• **Task prompt**
Leave out every picture, and return exactly the lines from the line containing "1519x784 pixels." through the end of the records below, both inclusive.
------ Extracted records ------
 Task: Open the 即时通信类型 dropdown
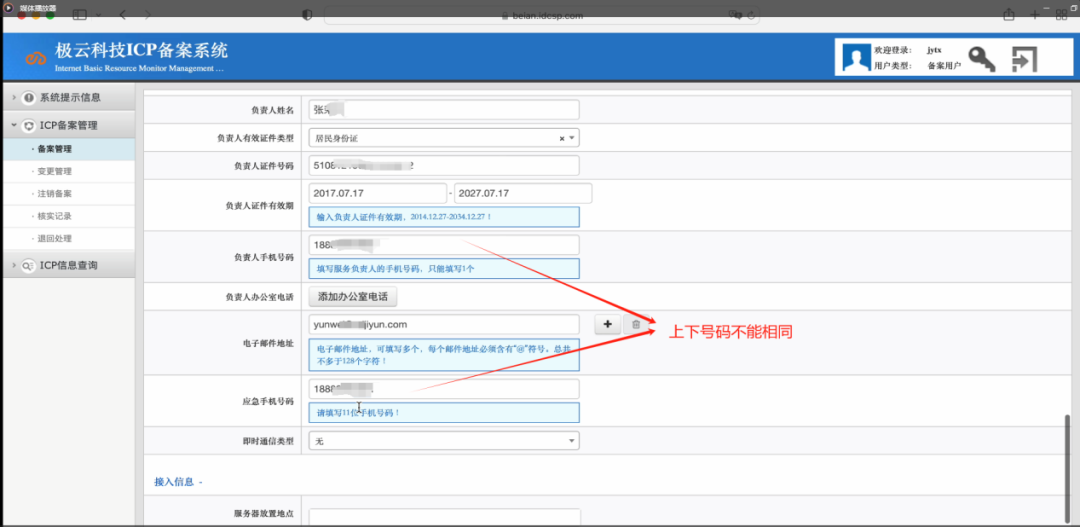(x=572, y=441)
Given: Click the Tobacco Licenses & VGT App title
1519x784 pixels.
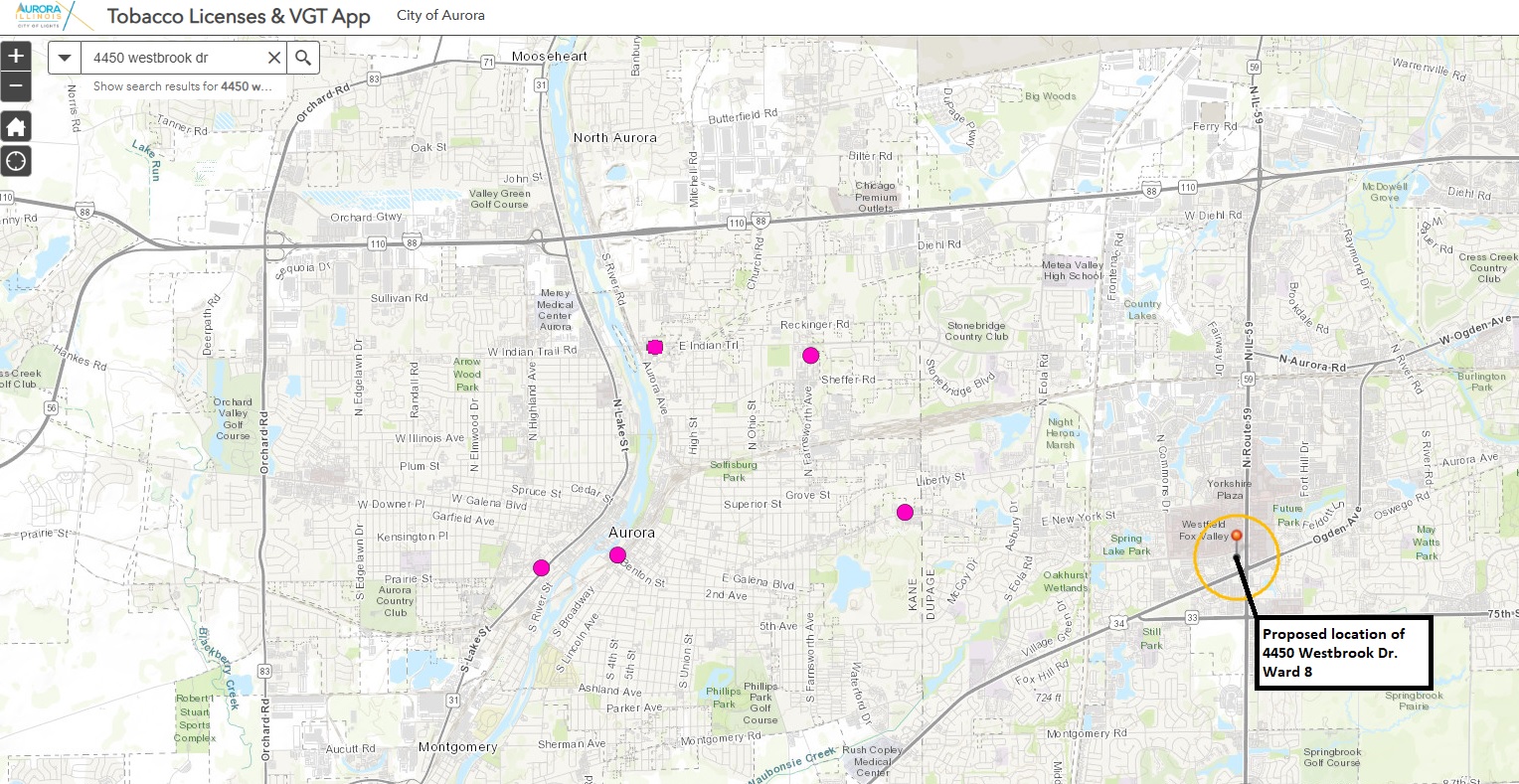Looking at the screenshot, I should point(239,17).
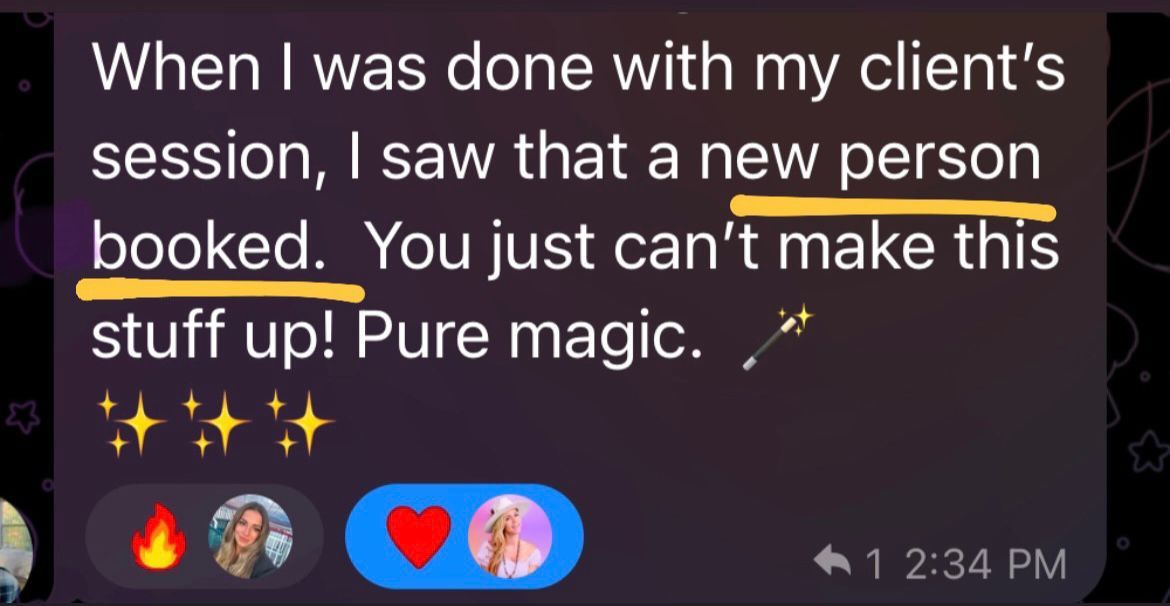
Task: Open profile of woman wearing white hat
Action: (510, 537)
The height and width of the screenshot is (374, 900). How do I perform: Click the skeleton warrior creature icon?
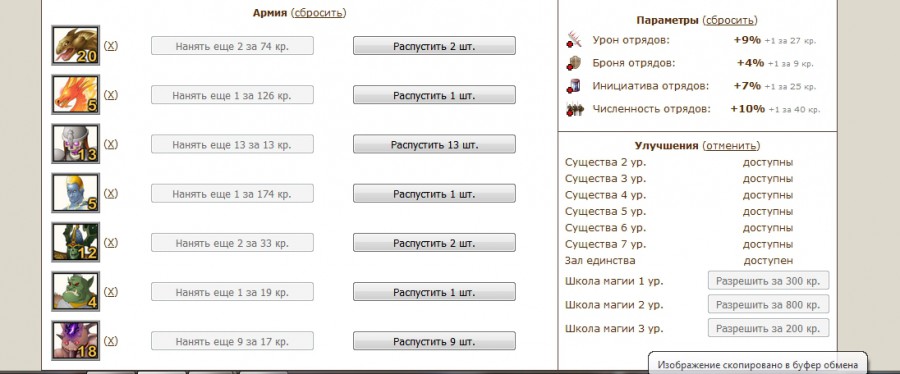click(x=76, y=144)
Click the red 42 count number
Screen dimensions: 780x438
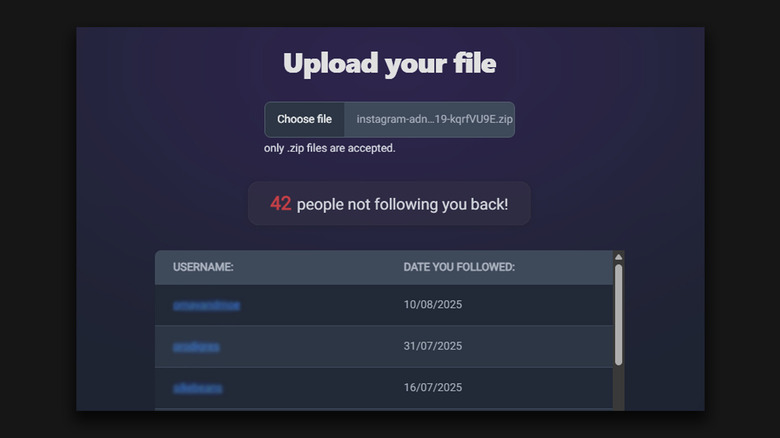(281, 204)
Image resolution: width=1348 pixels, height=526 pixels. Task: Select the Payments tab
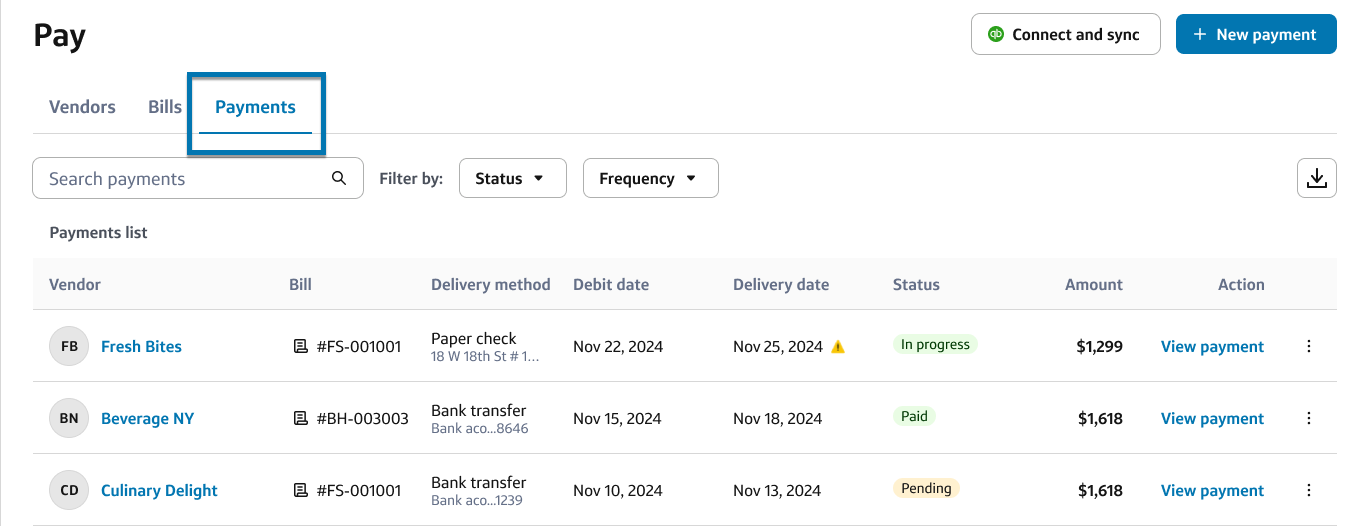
------
• **Problem solution**
1519x784 pixels.
Looking at the screenshot, I should point(239,17).
Task: Open profile of woman wearing white hat
Action: (510, 537)
The height and width of the screenshot is (374, 900). How do I perform: Click the skeleton warrior creature icon?
click(x=76, y=144)
Click the red 42 count number
Screen dimensions: 780x438
(281, 204)
Image resolution: width=1348 pixels, height=526 pixels. Task: Select the Payments tab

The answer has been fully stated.